From http://code.google.com/p/prebake/wiki/Goals
Build Time is Independent of Source Repository Size
When a build system has to stat every file in the repo, build is necessarily O(|project|). By hooking into the filesystem to get updates on files that change, prebake avoids this O(|project|) cost ; if you change one file, your build time depends only on the number of files that depend on that file and the time required to rebuild them.
William: Absolutely. I intend to spike a continuous-autobuild feature to ibb that will compile and run tests every time you save. I think it will be amazing.
Brandon: You're absolutely right. I will discuss that in my next post.
Mike Samuel: Thanks for the heads up! I will take a deeper look at prebake.

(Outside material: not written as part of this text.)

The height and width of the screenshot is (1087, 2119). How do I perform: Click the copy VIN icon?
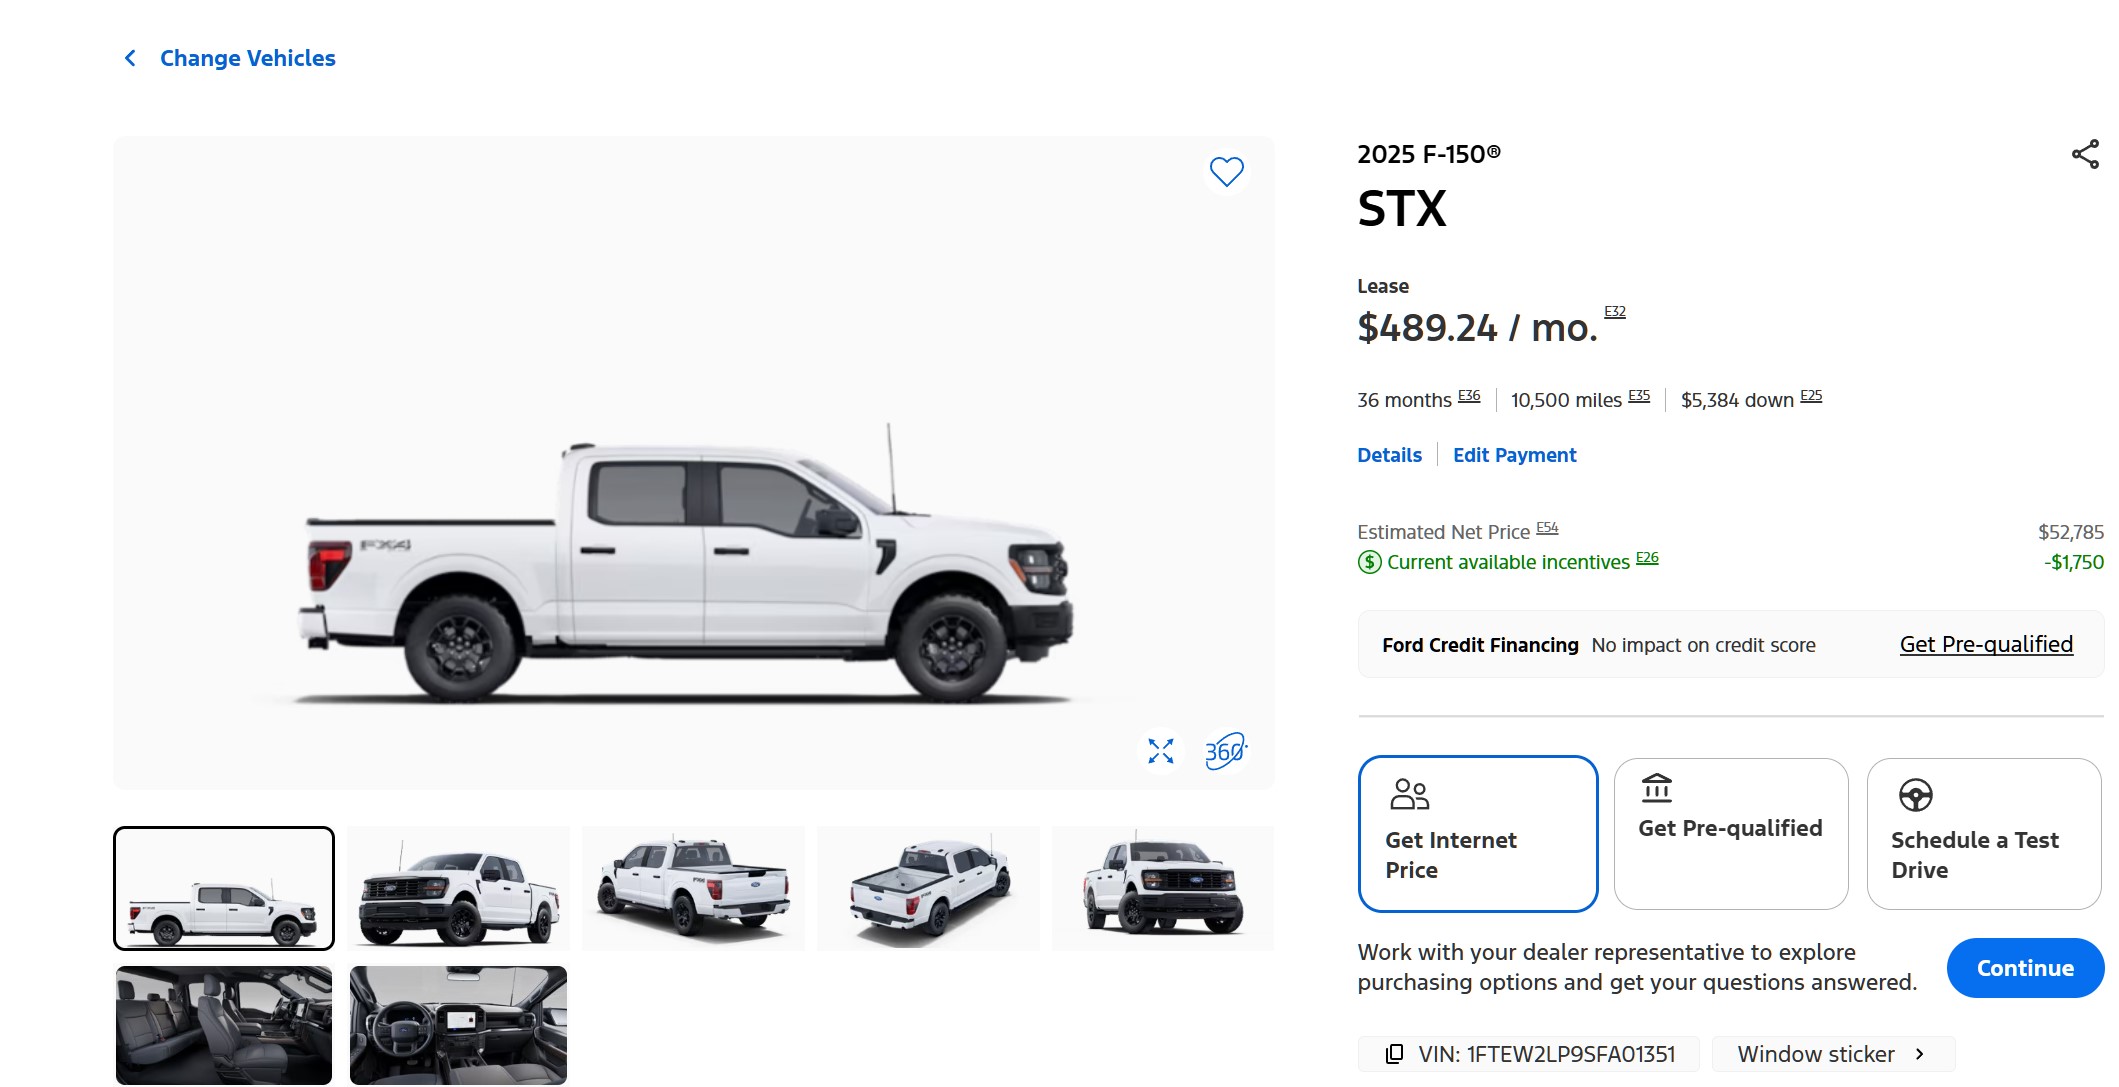click(1393, 1054)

Sorry, everyone, about the comments. I wasn't getting moderation e-mails so I didn't notice them until the other day. >_<
Are you expecting anyone to take your O(N^2) analysis seriously?
The general rule of thumb is that productivity is sub-linear in the growth of code base complexity. You could argue that as complexity rises, it pressures the project toward smaller source files on average, but I haven't witnessed this, except in projects that were out of control.
More accurately, the total number of file tests (in a conventional build system) is O(N^2) over the life of the project, where N is the final project size.
Even this makes a radical assumption that a large project isn't partitioned into a 100 shared libraries, where each shared library is built independently during active development.
You seem to have a master build fetish. In a distributed project, this is often the first build each new participant performs, which seems to cause heart palpitations in a certain type of engineer who likes to perform wild extrapolations on the basis step using strangely fabricated denominators.
You also neglected to take into account the negative exponential term due to rising system performance. True, this is linked to the nearly constant physical size of the drive read head over the past two decades. However, if you spin around 180 degree and examine the future, we're on the precipice of the largest negative step function in file IO since the Rubik's cube was invented: the transition to SSD. What kind of astrobucks does it take to develop a source code tree that won't comfortably fit on a cheap SSD drive three years from now? At which point we're back to negative exponential scaling in file stat times.
This will become even more clear as file systems further adapt to exploit SSD (or miracle RAM) performance scaling.
There are many applications that could benefit from a derived authority with different performance characteristics than the authoritative backing store. Amortized O(1) is often possible with space overhead linear in the number of objects tracked (which generally implies a RAM based data structure).
On the flip side, you really have to put a lot of faith in the derived authority layer, it adds complexity, and it's a bad, bad day when you discover your derived authority hasn't been telling the truth since the last patch Monday.
Seems like a strange point in history to mount an architectural campaign on the observation that HDD head mechanisms don't scale.
Allan: I never said anything about SSD vs. HDD. SSDs don't change the fundamental algorithmic complexity of building software: you're still going to do O(files) stats, each stat going through a kernel call.
FWIW, I run SSDs on all of my systems, and I still have the problems I described in the article.
Your ibb saved not only I/O ops, but also CPU cycles, so the name is misleading.
there are so many ways to go after this build problem. the way i go after this problem is to take a monolithic source tree and break it into many source trees, as granular as possible. all of a sudden builds run faster. but that is really just the start. a monolithic source tree impacts the entire life cycle. branching, testing, installation. a developer should be able to check out a module and build, test, install. the build system should retrieve all dependencies using an approach similar to what maven does, but for native code. not only will developer builds run faster, so do all other types of builds.